I found the quadratic approximation as $9 + \frac{1}{2}(-9x^2 - 9y^2)$
The problem is that the triple derivatives all end up 0 at (0,0), so I get that the error approximation is 0. Wolfram alpha calculates the triple derivatives having sin(y) or sin(x) in them making them 0. I know you are supposed to plug in the values into $1/6(f_(xxx)(x^3) + ...)$ but each triple derivative ends up as 0 which turns out to be the wrong answer.
$f(x+h,y+k) \approx f(x,y) + h \dfrac{\partial f}{\partial x} = k \dfrac{\partial f}{\partial y} + \dfrac 12 \left[ h^2 \dfrac{\partial^2 f}{\partial x^2} + 2hk \dfrac{\partial^2 f}{\partial x \partial y} + k^2 \dfrac{\partial^2 f}{\partial y^2} \right]=$
$9 \cos x \cos y +
-h \cdot 9 \sin x \cos y
-k \cdot 9 \cos x \sin y$
$+ \dfrac 12
\left[
-h^2 \cdot \cos x \cos y +
2hk \cdot \sin x \sin y +
-k^2 \cdot \cos x \cos y
\right]$
At $x = 0,\; y=0$, this becomes $f(0+h,0+k) \approx 9 - \dfrac 12[h^2 + k^2]$.
For $h = 0.27$, and $k = 0.03$ we get
$|f(h,k) - 9| \approx \dfrac 12[0.27^2 + 0.03^2]$.
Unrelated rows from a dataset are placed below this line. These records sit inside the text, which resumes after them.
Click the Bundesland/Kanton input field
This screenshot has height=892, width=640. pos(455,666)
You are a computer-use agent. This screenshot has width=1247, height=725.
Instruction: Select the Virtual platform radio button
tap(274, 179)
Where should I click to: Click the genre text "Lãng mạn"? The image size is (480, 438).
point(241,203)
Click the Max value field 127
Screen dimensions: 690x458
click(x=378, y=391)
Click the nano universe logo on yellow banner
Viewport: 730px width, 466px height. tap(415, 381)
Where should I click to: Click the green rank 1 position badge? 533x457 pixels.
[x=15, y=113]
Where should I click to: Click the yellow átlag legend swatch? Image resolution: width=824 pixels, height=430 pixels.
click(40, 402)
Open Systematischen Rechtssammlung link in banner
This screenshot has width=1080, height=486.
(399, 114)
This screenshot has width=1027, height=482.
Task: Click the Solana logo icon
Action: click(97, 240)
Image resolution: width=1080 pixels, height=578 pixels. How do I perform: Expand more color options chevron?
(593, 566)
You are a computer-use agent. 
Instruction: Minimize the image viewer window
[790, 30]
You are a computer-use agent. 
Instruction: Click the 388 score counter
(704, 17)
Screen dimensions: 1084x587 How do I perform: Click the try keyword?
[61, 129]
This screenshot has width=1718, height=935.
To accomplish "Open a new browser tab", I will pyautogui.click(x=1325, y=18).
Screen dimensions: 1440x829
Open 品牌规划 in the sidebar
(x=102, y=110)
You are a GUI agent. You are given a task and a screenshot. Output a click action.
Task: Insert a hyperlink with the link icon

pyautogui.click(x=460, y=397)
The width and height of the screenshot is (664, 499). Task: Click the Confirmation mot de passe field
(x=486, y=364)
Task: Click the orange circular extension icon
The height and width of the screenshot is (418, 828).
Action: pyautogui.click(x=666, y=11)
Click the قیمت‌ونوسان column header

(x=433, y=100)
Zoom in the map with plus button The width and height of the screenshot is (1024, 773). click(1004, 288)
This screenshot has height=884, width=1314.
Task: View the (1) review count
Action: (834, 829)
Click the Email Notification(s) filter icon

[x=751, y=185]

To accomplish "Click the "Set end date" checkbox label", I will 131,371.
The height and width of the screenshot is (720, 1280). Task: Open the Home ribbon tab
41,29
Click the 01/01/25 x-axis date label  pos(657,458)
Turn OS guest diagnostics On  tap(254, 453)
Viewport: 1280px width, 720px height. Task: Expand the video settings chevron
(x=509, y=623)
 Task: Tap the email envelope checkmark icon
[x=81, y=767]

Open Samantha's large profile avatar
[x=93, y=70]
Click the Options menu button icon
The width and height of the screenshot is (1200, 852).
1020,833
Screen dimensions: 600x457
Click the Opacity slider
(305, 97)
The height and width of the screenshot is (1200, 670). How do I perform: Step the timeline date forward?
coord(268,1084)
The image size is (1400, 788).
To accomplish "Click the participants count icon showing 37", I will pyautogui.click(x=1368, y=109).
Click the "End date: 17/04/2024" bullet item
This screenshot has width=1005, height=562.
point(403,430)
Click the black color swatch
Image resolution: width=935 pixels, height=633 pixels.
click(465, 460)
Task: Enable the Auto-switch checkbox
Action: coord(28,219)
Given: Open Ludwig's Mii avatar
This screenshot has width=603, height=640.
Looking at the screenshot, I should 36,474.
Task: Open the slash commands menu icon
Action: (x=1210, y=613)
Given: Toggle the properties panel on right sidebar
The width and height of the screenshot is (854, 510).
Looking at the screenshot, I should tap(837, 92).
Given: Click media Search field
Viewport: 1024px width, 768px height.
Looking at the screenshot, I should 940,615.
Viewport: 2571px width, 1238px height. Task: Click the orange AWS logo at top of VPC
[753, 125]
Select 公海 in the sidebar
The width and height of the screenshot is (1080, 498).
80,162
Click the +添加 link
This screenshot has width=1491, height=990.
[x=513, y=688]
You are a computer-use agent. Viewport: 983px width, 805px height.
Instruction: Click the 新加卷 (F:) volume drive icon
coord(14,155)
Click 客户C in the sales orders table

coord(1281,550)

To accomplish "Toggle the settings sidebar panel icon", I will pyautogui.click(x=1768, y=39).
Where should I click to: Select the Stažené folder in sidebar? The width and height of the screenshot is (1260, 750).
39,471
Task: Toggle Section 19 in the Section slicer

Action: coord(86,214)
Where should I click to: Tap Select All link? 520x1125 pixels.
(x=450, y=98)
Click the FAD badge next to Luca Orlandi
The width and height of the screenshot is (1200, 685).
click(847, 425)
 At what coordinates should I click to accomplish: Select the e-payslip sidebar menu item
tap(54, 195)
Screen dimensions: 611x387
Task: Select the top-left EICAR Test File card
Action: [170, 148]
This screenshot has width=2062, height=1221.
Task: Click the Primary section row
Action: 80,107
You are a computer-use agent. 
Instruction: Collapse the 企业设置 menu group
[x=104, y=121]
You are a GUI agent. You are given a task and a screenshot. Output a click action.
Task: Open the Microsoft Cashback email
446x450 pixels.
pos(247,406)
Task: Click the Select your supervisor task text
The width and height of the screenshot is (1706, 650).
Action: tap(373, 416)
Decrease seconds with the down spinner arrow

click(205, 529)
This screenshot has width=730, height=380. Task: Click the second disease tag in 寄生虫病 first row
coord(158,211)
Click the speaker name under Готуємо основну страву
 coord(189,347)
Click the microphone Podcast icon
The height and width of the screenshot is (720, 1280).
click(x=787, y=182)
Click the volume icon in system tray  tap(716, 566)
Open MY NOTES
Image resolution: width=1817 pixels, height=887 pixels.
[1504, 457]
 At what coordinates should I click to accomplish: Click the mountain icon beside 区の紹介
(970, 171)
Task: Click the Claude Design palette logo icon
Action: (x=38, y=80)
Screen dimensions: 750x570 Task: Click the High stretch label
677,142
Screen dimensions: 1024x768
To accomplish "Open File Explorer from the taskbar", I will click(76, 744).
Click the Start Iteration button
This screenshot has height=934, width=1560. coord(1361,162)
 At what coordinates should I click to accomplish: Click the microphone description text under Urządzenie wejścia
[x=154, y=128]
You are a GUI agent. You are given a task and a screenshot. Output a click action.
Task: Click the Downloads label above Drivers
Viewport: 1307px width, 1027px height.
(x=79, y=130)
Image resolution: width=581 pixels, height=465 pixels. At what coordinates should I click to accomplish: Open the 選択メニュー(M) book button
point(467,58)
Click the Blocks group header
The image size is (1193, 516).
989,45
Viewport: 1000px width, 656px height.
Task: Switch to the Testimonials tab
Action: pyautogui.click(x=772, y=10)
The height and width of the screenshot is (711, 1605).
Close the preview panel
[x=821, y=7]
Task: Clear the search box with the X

$|f(h,k) - f(0,0)| \approx 0.0369$
Since the cosine series is alternating one has $$1-{x^2\over2}<\cos x<1-{x^2\over2}+{x^4\over24}$$ when $|x|$ is small. It follows that $$0.96355=1-{1\over2}0.27^2<\cos0.27<0.96355+0.00022\ ,$$ and in the same way $$0.99955=1-{1\over2}0.03^2<\cos0.03=0.99955+4\cdot10^{-8}\ .$$ From this we can conclude that $$0.9631164<\cos0.27\cdot\cos0.03<0.963338\ ,$$ or $$8.668047<9\cos0.27\cdot\cos0.03<8.67004\ .$$ Taking the mean between the two bounds gives $8.669044$ with an error $<0.001$. Mathematica produces $8.67003508790$.